2000 gründete Huch mit 18 Jahren die Erodata GmbH. Diese betrieb das Altersverifikationssystem ueber18.de und firmierte später unter Resisto IT GmbH. Huch wurde mit diesem Unternehmen dreimal mit einem Eroticline Award ausgezeichnet: 2005 wurde ueber18.de als „bestes Jugendschutzsystem“ ausgezeichnet;[1] 2006 erhielt Huch einen Ehrenpreis „für seinen Einsatz für die Branche“ und 2007 einen Ehrenpreis „für besondere Verdienste in der Zusammenführung Online/Offline“.[2][3] Die Resisto IT GmbH wurde nach Eröffnung des Insolvenzverfahrens am 5. Juni 2013 aufgelöst.[4]
Huch betrieb noch einige andere Unternehmen, von denen manche bis 2018 existierten. Insbesondere in den Jahren bis 2010 brachte er sich und seine Unternehmen durch Hacks bzw.

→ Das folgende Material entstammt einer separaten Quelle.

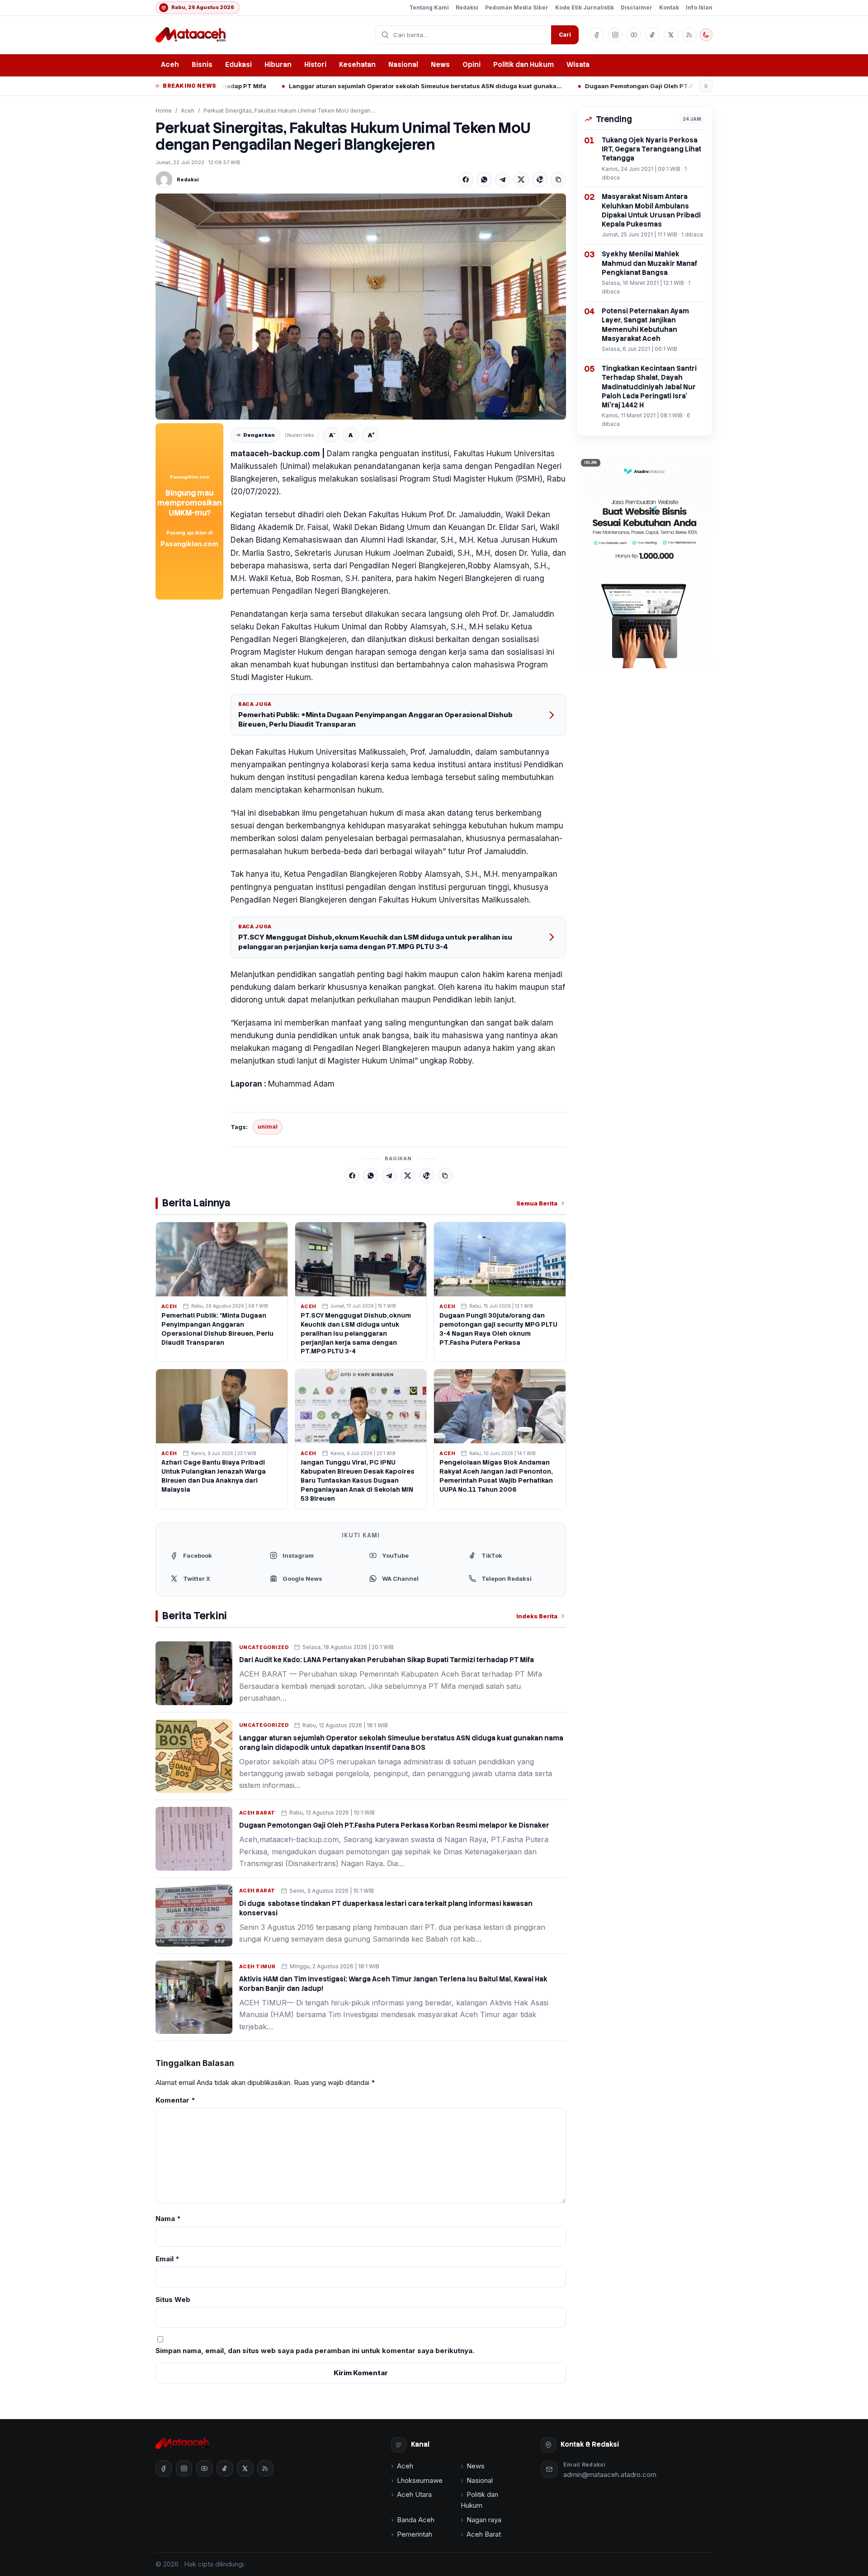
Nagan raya (484, 2519)
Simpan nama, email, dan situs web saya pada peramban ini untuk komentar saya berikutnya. (315, 2350)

Hinweise auf Datenlücken und gerichtliche Verfahren oftmals ins öffentliche Gespräch.
Erste mediale Aufmerksamkeit erhielt Huch bereits im April 2010, als in den Medien darüber berichtet wurde, er habe sich ins Bundesjustizministerium eingehackt und habe in der Folge die damalige Justizministerin Herta Däubler-Gmelin sicherheitstechnisch beraten.[5] Die Darstellungen beruhen allerdings weitgehend auf Huchs Angaben, es finden sich weder Bestätigungen noch Dementis über die Hergänge durch unabhängige Journalisten oder das Ministerium selbst.[6]
Der Spiegel berichtete in den Ausgaben 41/2008[7] und 42/2008[8] über einen Datenskandal bei T-Mobile. Huch äußerte gegenüber dem Magazin, er sei im Jahr 2006 „zufällig und auf Umwegen“ in den Besitz großer Mengen an Kundendaten gelangt. Er meldete sich 2006 bei der Deutschen Telekom, die zu diesem Zeitpunkt bereits über die kursierenden Kopien ihrer Kundendaten informiert war.[9] Im Oktober 2008 wurden die Geschäftsräume von Huchs Unternehmen Resisto IT GmbH kurz nach dem Bekanntwerden der Lücke in der Öffentlichkeit von der Staatsanwaltschaft durchsucht. Das Unternehmen galt als sogenannter „unverdächtigter Zeuge“.[10] Die Datenbank wurde von Huchs Geschäftsrechner durch einen später hinzugezogenen Experten der Datenschutzaufsichtsbehörde gelöscht.[10]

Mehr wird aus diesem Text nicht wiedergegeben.